Exploring How Audio Effects Alter Emotion with Foundation Models
Stelios Katsis, Vassilis Lyberatos, Spyridon Kantarelis, Edmund Dervakos, Giorgos Stamou
TL;DR
The paper investigates how common audio effects reshape perceived emotion in music by leveraging foundation models pretrained on multimodal data. Using three architectures (MERT, CLAP, Qwen-Audio) and six FX across EMOPIA, DEAM, and witheFlow, the authors probe changes in performance, emotion predictions, and embedding trajectories with controlled FX manipulations and real-world sound chains. Key findings show distortion amplifies Anger and reduces Calmness, while other FX introduce variability in predictions; embedding-space analyses reveal model-dependent sensitivities, with real-world FX chains producing the most pronounced shifts. These insights inform music cognition and affective computing, highlighting how production choices translate into systematic changes in emotion representation within foundation models.
Abstract
Audio effects (FX) such as reverberation, distortion, modulation, and dynamic range processing play a pivotal role in shaping emotional responses during music listening. While prior studies have examined links between low-level audio features and affective perception, the systematic impact of audio FX on emotion remains underexplored. This work investigates how foundation models - large-scale neural architectures pretrained on multimodal data - can be leveraged to analyze these effects.

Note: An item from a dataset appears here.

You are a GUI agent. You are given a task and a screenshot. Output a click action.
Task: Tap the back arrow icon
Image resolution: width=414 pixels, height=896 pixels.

Such models encode rich associations between musical structure, timbre, and affective meaning, offering a powerful framework for probing the emotional consequences of sound design techniques. By applying various probing methods to embeddings from deep learning models, we examine the complex, nonlinear relationships between audio FX and estimated emotion, uncovering patterns tied to specific effects and evaluating the robustness of foundation audio models. Our findings aim to advance understanding of the perceptual impact of audio production practices, with implications for music cognition, performance, and affective computing.